There are flecks of modernity; Black Souls could almost be Arch Enemy at their most mellow, but for the most part Liv and her more than capable band (led by the superb guitar work and songwriting skills of Patrick Ankermark) are content to churn out riffy rebel anthems, which I’m sure the kids are going to lap up when she takes this juggernaut of an album out on the road.
Liv Sin Band
The Fall is an early highlight, sounding almost like something W.A.S.P. might have put out in their Headless Children heyday, Sin’s roaring vocal style suiting the bombastic nature of the song perfectly, Per Bjelovuk’s propulsive drumming forcing the whole thing forward at high speed and with damaging intent; but perhaps the best track is the quite superb Killing Ourselves to Live – Building on a quiet, semi-acoustic opening and an anthemic guitar fanfare that gets the goosebumps well excited, the song soon erupts into a full-force rocker, equipped with just about everything a modern metal song needs to succeed: clattering snares, merciless bass drums, razor sharp riffwork and a chorus you could hang your coat on. It’s all here and it’s bloody marvellous.

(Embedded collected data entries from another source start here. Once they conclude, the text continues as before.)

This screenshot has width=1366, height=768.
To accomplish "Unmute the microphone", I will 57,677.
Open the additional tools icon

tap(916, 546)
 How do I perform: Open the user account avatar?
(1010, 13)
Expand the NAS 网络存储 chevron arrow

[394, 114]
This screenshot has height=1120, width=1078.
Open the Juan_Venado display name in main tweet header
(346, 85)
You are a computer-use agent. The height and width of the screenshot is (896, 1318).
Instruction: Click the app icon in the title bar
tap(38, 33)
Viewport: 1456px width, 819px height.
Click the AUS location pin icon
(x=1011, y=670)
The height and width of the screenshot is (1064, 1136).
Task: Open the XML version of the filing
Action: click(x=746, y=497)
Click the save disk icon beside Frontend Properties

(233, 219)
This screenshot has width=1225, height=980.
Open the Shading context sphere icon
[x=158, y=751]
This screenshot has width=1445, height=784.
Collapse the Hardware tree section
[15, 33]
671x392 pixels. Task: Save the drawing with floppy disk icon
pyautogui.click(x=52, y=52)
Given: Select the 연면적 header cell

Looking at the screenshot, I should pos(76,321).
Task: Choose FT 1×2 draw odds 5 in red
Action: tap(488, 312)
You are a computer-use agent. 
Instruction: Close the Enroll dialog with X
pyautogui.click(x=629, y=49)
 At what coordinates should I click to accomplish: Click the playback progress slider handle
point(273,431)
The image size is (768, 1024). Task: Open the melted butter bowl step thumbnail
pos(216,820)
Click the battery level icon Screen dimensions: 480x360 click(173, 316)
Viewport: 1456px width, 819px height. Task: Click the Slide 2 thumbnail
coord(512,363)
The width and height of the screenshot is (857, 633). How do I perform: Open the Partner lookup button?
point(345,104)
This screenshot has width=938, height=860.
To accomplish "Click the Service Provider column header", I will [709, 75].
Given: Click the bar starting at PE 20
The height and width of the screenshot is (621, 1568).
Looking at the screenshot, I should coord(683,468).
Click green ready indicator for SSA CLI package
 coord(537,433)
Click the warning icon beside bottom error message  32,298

Elsewhere there’s an interesting cover of Rob Halford curio Immortal Sin, which originally featured on the Metal God’s Fight debut. Here featuring vocal assistance from The 69 Eyes doyen Jyrki 69, the song is turned from groove metal power ballad to gothic opera fantasia, the two voices merging to form one of which Mr. Screaming Vengeance himself would undoubtedly approve.

All good, then, with not really a weak point to be detected. If I’m honest I’m surprised how much I’m enjoying Follow Me, but that shouldn’t detract from the final verdict which is this: Liv Sin has created a very strong solo persona and voice with this album. Here’s to many more!

Liv Sin’s Follow Me will be released by Despotz Records on April 28th.